What You Need To Pass This Class

It’s near the end of the (US) college fall semester. So it’s a good time to point out again that it is possible to work out exactly what you need on the final exam to get whatever grade you want in the course. What it’s not possible to do is study just exactly enough to get that grade, mind you. I suppose it can give you some idea where a good study session can most make a difference, but really, what you need is to study routinely and to get enough sleep.

But if you are just trying to get a rough idea of what you need, here’s a table with common cases, of final exam weight and to-date averages. If that chart misses what your particular case needs (and, remember, there is no point to looking to great precision) here’s the formula to work out specifically your problem.
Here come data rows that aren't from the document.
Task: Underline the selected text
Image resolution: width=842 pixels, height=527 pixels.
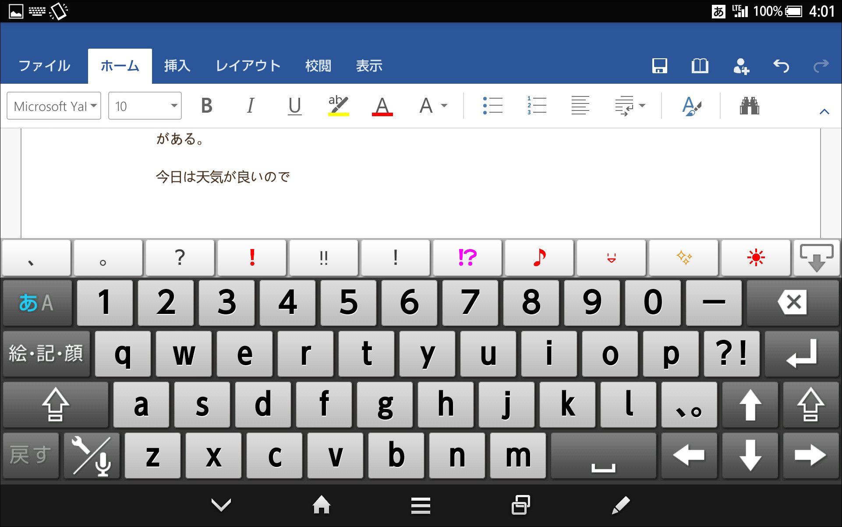Action: [x=294, y=105]
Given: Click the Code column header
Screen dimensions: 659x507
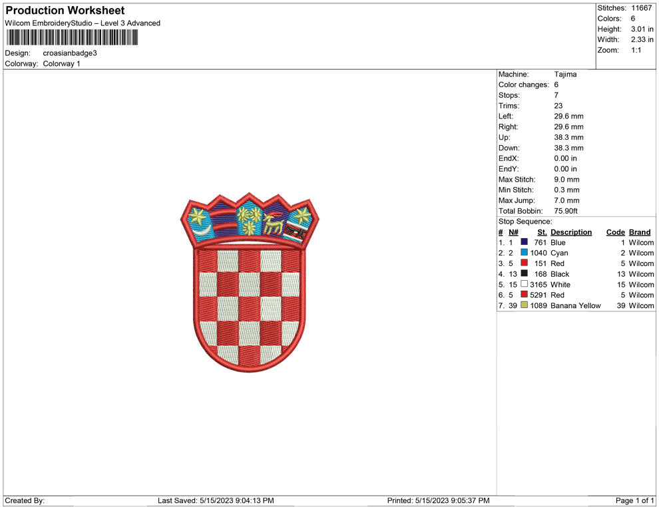Looking at the screenshot, I should pos(616,232).
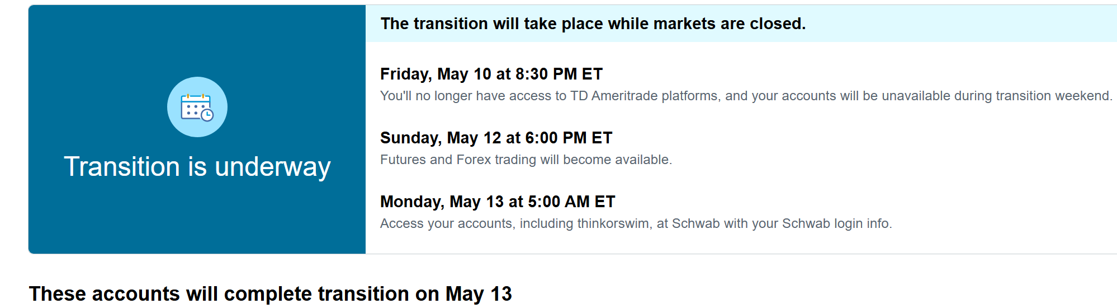Click "May 13" in the bottom heading
This screenshot has height=308, width=1117.
[479, 294]
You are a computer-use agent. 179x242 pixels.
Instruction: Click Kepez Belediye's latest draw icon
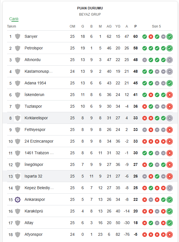pyautogui.click(x=170, y=188)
And, as long as I have this open, let me share an episode of The Vic and SadeCast, about the renowned and strange 15-minute old-time-radio serial comedy Vic and Sade. Most episodes of the serial were two or three people talking past one another. The show may not be to your tastes, but if it is, it’s very much to your taste. This episode of the podcast features an October 1941 show aptly titled It’s Algebra, Uncle Fletcher.

Algebra, Explained

It always feels odd to toss folks from my mathematics to my humor blog. I suppose it only sometimes seems on-point. Last week, though, I ran a series of essays about the old-time radio series Vic and Sade. One of them, happening to star neither Vic nor Sade, was all about Uncle Fletcher trying to explain algebra, or arithmetic, or something or other. The radio program won’t be to everyone’s tastes. It had a very dry style, closer in tone to a modern one-camera sitcom than anything where there’s a studio audience and easy-to-quote patter. And it does start with an interminable advertisement for sponsor Crisco. (It also includes a contest that adds to the announcement’s length. I assume we’ve missed the contest deadline.) But past the first three minutes and twenty seconds you get some fine mathematics exposition. I hope you enjoy.